• [Assignment] Please print nothing but the lines from the one with "Select Suscripción a noticias tab" to the last line of the records below, and omit pictures.

* * *

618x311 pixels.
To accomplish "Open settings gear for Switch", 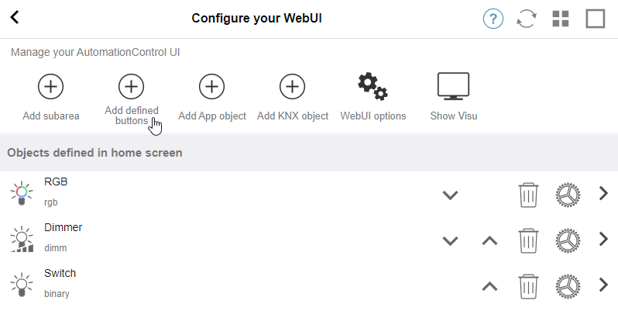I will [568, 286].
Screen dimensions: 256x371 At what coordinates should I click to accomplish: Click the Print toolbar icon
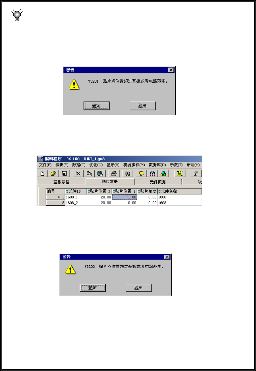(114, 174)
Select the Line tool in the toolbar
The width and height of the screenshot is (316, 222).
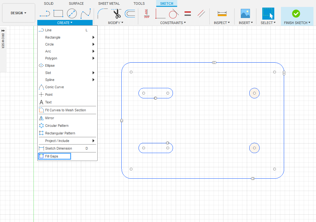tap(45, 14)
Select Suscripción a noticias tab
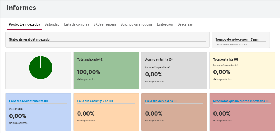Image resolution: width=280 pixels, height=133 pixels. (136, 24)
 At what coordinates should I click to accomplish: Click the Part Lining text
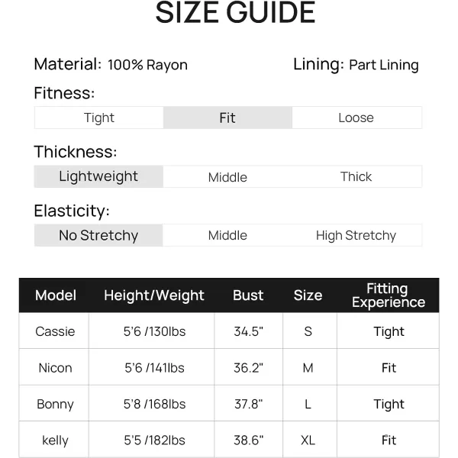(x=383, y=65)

* * *

• [Exercise response]
Select Suscripción a noticias tab
Image resolution: width=280 pixels, height=133 pixels. (136, 24)
 At what coordinates should I click to accomplish: Click the Part Lining text
(x=383, y=65)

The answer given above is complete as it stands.